16) Далее, поскольку мы находимся на пути к вечной жизни, который измеряется не пространством мест, а расположениями сердечными, и который загражден был прошедшими грехами нашими как бы некоею тернистою оградою, то можно ли сделать что-либо человеколюбивее и милосерднее того, что сделал для нас Господь, благоволивший соделаться нашим путем? Он простил обратившимся все грехи их и Крестом своим разрушил преграды, останавливавшие нас на пути обращения нашего.

17) Для того-то и дал Он Церкви своей ключи царствия, да все, разрешаемое ею «на земле, то будет связано на небесах» (Мф.16:19), и все, связываемое ею здесь, будет связано и там, т. е. чтобы все неверующие в отпущение своих грехов не получали прощения в них, напротив, верующие и исправляющиеся, будучи приняты в союз с Церковию, по сей самой вере, сопровождаемой ис-правлением, исцелялись бы. Ибо кто не верует, что грехи его могут быть отпущены, тот чрез отчаяние делается худшим: сомневаясь в плодах своего обращения, он думает, что ему ничего не остается лучшего, как только быть злым.
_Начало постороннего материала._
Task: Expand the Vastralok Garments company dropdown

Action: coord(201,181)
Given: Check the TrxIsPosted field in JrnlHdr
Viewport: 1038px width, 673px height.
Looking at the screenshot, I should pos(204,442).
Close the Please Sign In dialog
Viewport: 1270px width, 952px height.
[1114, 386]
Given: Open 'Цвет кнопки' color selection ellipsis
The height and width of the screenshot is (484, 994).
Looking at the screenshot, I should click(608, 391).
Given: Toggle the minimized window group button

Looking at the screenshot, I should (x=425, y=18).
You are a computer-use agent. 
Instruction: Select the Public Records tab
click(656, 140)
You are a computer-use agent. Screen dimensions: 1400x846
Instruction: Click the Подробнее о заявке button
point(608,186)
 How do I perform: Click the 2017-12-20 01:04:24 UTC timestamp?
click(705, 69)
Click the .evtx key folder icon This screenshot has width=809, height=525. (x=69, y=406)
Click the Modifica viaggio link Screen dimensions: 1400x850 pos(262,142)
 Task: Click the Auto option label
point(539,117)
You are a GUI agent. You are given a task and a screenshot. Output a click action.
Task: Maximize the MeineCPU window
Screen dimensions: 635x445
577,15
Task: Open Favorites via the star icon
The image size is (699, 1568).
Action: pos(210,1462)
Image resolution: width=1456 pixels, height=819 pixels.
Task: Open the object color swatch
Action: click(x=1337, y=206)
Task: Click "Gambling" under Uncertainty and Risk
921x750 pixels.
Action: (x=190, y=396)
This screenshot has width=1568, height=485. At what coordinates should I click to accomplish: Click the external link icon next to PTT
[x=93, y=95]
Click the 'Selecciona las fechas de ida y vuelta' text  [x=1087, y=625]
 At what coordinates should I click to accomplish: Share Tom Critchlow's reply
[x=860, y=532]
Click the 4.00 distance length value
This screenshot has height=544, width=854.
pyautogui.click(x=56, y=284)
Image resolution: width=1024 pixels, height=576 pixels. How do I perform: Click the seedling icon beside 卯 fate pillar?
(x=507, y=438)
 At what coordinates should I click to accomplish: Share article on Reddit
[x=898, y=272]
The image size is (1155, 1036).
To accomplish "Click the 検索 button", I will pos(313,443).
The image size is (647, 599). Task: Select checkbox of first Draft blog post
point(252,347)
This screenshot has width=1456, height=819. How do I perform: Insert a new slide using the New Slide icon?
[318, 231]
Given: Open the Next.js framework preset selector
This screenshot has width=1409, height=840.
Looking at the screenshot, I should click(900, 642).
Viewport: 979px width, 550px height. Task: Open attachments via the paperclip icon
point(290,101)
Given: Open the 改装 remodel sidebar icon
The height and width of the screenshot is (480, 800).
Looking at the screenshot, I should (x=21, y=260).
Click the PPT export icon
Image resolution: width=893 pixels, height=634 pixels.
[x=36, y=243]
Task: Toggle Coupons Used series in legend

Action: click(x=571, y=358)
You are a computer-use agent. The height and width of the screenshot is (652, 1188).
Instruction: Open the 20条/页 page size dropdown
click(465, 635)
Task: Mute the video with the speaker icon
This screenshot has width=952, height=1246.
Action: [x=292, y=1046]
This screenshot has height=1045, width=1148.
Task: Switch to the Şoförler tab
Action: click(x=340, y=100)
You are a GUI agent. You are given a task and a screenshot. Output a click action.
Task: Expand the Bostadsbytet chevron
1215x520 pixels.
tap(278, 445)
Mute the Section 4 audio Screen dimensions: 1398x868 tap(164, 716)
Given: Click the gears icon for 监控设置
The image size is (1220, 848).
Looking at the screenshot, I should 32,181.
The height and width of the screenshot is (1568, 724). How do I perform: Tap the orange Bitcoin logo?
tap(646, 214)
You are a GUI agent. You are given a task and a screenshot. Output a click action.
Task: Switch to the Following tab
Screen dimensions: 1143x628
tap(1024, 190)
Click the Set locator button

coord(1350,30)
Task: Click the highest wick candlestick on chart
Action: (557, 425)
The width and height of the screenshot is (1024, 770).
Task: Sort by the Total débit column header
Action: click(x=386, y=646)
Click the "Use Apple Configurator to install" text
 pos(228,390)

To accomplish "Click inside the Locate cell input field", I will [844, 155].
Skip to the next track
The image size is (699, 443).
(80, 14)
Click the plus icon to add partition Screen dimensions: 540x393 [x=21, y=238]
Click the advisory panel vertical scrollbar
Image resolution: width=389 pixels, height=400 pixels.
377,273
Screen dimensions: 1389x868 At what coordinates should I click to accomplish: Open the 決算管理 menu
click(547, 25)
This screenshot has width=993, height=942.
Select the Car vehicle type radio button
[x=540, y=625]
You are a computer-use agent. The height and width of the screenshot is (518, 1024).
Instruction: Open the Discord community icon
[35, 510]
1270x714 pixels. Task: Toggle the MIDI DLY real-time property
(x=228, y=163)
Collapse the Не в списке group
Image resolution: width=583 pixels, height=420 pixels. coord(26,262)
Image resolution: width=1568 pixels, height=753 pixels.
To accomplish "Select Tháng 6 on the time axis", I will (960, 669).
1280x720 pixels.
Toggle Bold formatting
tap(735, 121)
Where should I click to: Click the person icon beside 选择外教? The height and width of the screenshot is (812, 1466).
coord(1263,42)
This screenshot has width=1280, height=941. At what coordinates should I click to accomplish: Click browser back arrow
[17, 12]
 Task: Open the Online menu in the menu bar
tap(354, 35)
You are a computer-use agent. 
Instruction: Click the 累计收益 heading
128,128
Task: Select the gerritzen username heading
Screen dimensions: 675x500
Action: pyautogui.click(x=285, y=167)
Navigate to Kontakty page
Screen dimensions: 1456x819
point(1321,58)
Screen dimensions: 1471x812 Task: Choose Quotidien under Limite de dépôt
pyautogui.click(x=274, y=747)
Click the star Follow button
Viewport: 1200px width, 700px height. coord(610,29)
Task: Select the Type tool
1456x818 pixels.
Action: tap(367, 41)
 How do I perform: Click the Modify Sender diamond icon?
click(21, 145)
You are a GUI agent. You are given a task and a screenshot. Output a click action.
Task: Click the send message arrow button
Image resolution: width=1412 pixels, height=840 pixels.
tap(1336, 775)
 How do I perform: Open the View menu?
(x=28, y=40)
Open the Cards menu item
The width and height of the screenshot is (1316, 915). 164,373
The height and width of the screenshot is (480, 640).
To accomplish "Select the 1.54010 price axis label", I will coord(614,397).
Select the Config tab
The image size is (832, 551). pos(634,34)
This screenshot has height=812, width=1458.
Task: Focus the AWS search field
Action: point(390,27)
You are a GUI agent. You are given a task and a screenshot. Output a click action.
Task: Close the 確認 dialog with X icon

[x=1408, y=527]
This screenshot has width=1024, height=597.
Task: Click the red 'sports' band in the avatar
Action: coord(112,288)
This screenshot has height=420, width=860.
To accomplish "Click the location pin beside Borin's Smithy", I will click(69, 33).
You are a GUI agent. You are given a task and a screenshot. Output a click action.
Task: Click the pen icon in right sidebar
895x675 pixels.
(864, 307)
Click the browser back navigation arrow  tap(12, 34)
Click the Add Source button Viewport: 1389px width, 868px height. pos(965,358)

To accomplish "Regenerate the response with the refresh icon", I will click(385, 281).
18) Как оставление прежней греховной жизни и нравов, совершаемое покаянием, есть некоторая смерть для души, так разрешение от ветхой животности (pristinae animationis) нашей есть смерть для тела, и, как душа, после покаяния умерщвляющая прежние худые склонности, делается лучшею, так, должно верить и надеяться, что и тело после смерти, коей грех подвергнул всех нас, соделается лучшим в день Воскресения, дабы не плоть и кровь наследовали Царствие Божие (что невозможно), но тленное сие тело облеклось бы в нетление, и смертное – в бессмертие, и, таким образом, чуждое всяких страстей (ибо не будет иметь никаких недостатков) спокойно было бы управляемо святою и блаженною душою.